For many startups, the main value of their business lies in the unique intellectual property which they develop. Innovation in the business world moves fast, so if a startup has developed a unique invention, product, or technology, founders should take appropriate steps to protect their intellectual property. Conversely, it is important to ensure that the business is not infringing on intellectual property rights of third parties, which may lead to costly disputes or even having the business shut down.

Considering this, in order to protect their key assets, founders should make an effort to apply for and register any necessary copyrights, trademarks, patents or other intellectual property rights, and to seek out appropriate legal advice regarding issues which may lead to disputes over intellectual property rights.

Legal Foundations for Startup Success: Navigating Early-Stage Challenges

3. Make compliance a priority

Depending on the type of product, service or technology developed by your startup, a range of legal or regulatory requirements or restrictions may apply. These may include licensing requirements, data privacy rules and regulations, corporate and tax obligations, and industry specific regulations (such as finance, insurance, gaming, medical industry regulations etc.).

For the founders, it is critical to ensure that development of their product/service and the operation of the business is in compliance with the applicable regulatory framework from an early stage, as this may impact the success potential of the business as well as affect the interest of serious investors.

Having said this, compliance may be a tricky issue for founders to navigate as many startup business models are disruptive by nature and may operate in legal grey areas, so it’s important to get good legal advice on board to help you navigate the tricky waters of compliance.

4. Be protected by your contracts

Contracts are the legal mechanism by which business is conducted. As a startup, your company will need to sign a variety of contracts with your customers, suppliers, partners and employees. The terms of these contracts will define the rights and obligations of your business, and so it is essential to ensure that you are sufficiently protected under the contracts you are signing.

Considering this, it is important to carefully review key contractual clauses for each situation. Examples of important clauses to consider include non-disclosure arrangements and confidentiality clauses (to protect your trade secrets and IP), non-compete arrangements (for co-founders and employees), and contract termination and penalty clauses, all of which may have a fundamental impact on the success of your business.

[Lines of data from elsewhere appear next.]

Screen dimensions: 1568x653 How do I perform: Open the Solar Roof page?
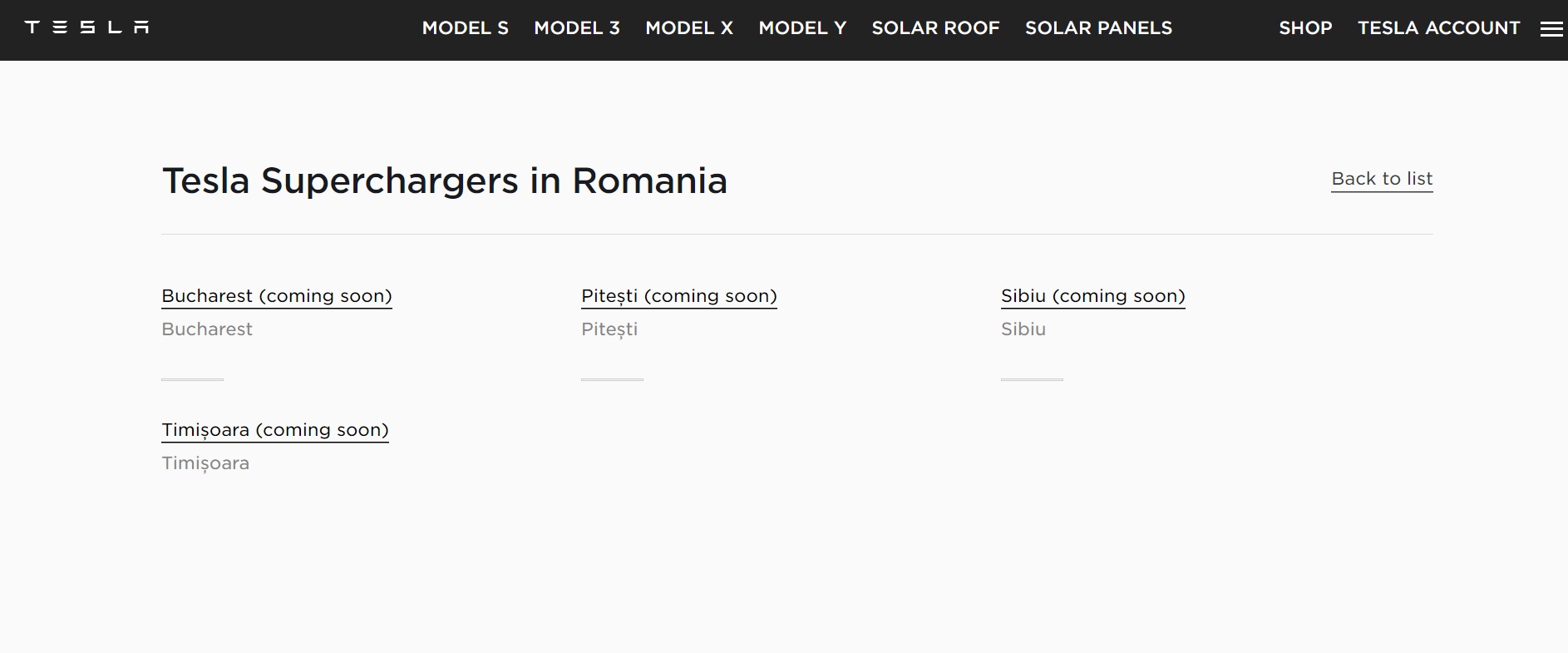(x=935, y=28)
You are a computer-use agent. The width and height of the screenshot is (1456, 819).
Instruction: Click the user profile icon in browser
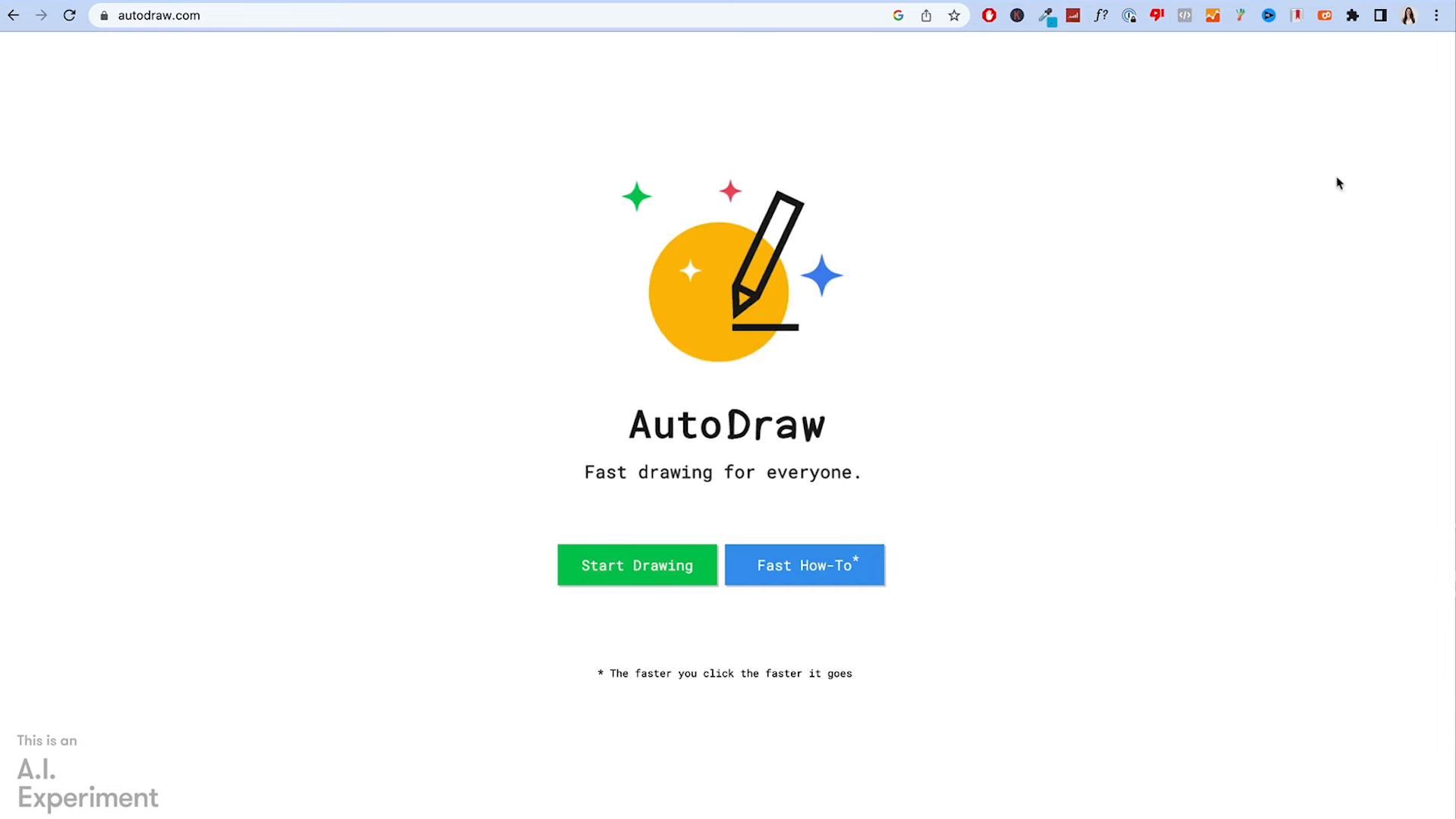(x=1410, y=15)
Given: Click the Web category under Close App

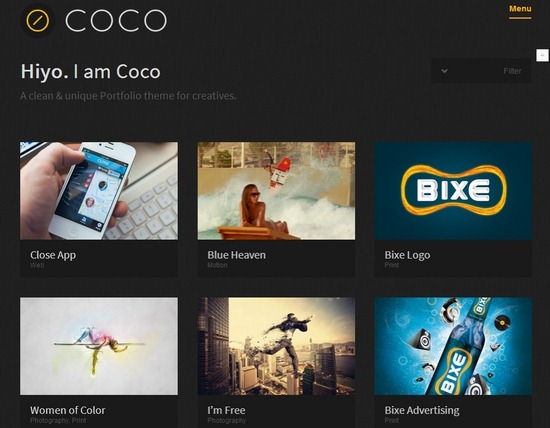Looking at the screenshot, I should tap(37, 265).
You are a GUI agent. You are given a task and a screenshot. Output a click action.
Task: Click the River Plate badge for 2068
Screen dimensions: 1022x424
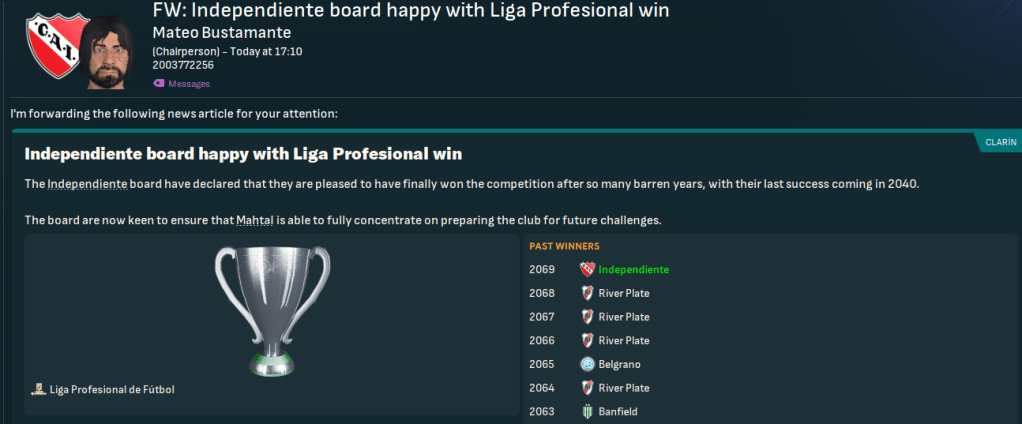coord(587,293)
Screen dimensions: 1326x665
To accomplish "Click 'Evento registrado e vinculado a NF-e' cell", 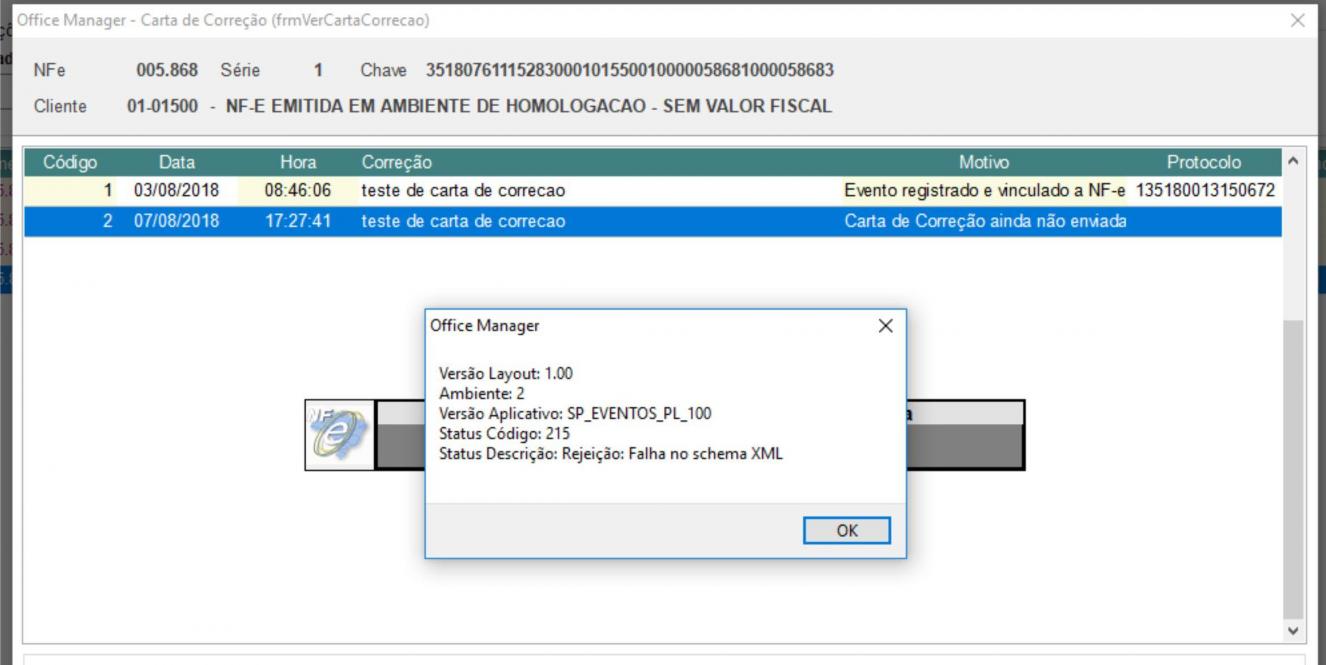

5. Find the right corporate structure

Many founders may not immediately consider the structure that their future business empire might take, but it is worth giving some thought to the corporate structure of a business even at an early stage. An appropriate corporate structure will facilitate the rapid expansion of the business, allow the fundraising and investor onboarding process to go smoothly, and optimize the company’s operations going forward.

Things that should be considered at an early stage include:

  • Where and what type of corporate entities to incorporate;
  • How to structure the ownership of the business (e.g. through specialized holding companies);
  • The best way to operate in different jurisdictions (e.g. through local operation subsidiaries, distribution or licensing models etc.); and
  • How to optimize for tax and risk management.

The above are only a few of the legal issues that should be considered when building your startup. By giving due attention to these issues at any early stage, you will greatly increase your chances of bringing on new partners or investors and building a successful business.